BNSF : Thursday June 29, 2000


The Burlington Northern and Santa Fe Railway Company (BNSF) today said it is participating in a two- day diagnostic process to determine what supplemental safety measures are needed at select downtown San Diego grade crossings to enhance the safety of residents and tourists if the train whistle is not blown. BNSF is participating in this diagnostic process with the California Public Utilities Commission (CPUC), Federal Railroad Administration (FRA), Amtrak, California Department of Transportation (Caltrans), Metropolitan Transit Development Board (MTDB), North County Transit District (NCTD) and the City of San Diego.

The FRA previously issued a Notice of Proposed Rulemaking concerning the blowing of the train whistle to alert motorist and pedestrians at grade crossings to the approach of railroad trains. The FRA Notice points out for similarly situated crossings the likelihood that an accident will occur at grade crossings is 62 percent greater when the train whistle is not blown unless other engineering solutions called ``supplemental safety measures'' are constructed to suffice in lieu of blowing the whistle. The FRA also points out that slow operating speeds of a train do not mitigate this alarming statistic.

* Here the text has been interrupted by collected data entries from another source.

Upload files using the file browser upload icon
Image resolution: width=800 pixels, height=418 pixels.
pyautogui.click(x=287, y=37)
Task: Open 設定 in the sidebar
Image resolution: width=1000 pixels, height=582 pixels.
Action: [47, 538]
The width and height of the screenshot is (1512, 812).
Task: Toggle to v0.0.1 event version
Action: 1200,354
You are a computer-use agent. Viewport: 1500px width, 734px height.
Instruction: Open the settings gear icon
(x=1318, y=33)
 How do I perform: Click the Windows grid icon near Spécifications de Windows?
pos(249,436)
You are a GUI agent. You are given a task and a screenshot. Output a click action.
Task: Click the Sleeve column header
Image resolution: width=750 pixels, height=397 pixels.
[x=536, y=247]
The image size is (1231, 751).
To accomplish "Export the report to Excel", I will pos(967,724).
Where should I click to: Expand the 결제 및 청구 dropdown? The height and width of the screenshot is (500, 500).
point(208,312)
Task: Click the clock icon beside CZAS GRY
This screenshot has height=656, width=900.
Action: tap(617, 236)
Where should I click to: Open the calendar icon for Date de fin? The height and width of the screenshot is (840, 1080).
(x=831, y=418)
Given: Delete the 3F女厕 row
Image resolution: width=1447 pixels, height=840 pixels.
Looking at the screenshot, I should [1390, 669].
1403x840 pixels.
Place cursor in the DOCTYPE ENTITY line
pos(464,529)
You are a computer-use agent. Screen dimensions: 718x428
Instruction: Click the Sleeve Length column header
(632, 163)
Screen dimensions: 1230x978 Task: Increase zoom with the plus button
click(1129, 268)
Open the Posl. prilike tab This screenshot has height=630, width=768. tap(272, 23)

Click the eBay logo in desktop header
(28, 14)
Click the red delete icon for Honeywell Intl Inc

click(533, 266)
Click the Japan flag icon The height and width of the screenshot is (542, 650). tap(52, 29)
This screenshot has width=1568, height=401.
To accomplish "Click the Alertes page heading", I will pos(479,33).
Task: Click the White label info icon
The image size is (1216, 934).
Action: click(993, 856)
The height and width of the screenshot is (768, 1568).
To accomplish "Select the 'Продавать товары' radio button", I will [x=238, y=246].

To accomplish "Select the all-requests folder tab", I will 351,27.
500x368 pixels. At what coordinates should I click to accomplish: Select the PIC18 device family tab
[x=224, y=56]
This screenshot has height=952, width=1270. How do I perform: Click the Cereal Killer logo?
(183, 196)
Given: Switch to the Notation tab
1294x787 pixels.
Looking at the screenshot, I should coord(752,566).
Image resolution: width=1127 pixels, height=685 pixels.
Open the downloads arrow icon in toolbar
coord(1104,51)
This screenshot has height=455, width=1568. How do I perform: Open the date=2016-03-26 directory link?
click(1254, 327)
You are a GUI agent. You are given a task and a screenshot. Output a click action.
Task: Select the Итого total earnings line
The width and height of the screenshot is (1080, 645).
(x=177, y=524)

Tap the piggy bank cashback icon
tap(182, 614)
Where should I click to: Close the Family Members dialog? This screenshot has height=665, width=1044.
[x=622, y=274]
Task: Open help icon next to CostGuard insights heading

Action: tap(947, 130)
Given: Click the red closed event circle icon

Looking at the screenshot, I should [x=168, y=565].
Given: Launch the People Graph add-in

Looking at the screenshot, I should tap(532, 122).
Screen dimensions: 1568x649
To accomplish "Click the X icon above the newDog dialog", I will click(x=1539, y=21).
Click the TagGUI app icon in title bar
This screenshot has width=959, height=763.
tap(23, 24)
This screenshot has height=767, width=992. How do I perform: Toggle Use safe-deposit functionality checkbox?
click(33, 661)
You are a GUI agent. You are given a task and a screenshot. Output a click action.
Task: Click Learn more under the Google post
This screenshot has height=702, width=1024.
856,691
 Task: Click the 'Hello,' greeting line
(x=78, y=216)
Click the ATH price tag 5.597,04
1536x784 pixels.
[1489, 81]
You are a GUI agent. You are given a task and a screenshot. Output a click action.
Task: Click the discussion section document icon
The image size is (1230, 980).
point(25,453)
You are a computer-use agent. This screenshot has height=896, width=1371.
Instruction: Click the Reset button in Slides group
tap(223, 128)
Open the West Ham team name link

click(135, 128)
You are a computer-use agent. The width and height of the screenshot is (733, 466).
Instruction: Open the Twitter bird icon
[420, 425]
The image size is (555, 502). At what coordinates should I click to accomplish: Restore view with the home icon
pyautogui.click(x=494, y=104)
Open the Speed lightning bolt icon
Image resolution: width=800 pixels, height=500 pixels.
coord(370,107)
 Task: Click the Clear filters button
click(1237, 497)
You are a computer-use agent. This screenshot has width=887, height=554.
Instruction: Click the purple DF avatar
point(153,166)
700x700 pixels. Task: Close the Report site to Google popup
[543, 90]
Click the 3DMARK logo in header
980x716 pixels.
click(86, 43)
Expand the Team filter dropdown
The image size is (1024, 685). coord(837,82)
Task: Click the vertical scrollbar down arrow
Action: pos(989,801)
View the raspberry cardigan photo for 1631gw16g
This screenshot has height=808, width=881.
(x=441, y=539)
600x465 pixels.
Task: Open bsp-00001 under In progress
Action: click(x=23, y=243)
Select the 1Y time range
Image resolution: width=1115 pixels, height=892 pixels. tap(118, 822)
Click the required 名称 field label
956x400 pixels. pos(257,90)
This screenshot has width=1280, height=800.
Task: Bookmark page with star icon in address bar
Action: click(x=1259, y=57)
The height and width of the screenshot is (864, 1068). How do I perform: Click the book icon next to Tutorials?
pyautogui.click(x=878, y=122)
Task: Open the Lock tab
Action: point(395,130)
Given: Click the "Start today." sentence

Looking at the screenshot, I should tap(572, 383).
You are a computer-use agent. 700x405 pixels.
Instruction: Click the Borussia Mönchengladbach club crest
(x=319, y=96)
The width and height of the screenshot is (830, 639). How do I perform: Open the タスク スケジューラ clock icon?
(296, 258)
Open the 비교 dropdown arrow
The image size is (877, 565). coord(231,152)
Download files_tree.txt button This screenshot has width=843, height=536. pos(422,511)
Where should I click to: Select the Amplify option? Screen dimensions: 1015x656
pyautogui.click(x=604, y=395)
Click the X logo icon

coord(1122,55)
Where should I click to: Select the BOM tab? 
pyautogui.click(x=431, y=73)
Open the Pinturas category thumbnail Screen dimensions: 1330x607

The federal rulemaking process could take approximately two years until a final rule can be implemented. Therefore, rather than wait for the FRA final rulemaking to become effective, BNSF has stepped forward to initiate and complete a "pilot project" so that the community of San Diego can have a quiet zone in the downtown area. " We have engaged the services of an engineering consultant to propose engineering solutions which will be submitted to the Diagnostic Team for their evaluation and approval, in order that the quiet zone may go forward as a pilot project," says Roy Ketring, Assistant Director Public Projects for BNSF. This will require close coordination between the CPUC, FRA, MTDB, Caltrans, NCTD and the City so that CPUC can complete the diagnostic process, and the City can obtain appropriate funding and construct engineering solutions.

"As a member of the San Diego community since 1885, BNSF is committed to completing this project as expeditiously as possible, and in a way that addresses not only the convenience for the community but also the safety for residents and tourists that visit this fine city," says Jeff Wright, BNSF Assistant Vice President, San Bernardino Service Region. `"We appreciate this opportunity to partner with the City of San Diego and all the other stakeholders." Of the 44 trains (excluding trolleys) that operate in the downtown San Diego area, BNSF currently operates 4-6 trains in a 24-hour period.

Headquartered in Fort Worth, BNSF operates one of the largest rail networks in North America, with 33,500 route miles of track covering 28 states and two Canadian provinces.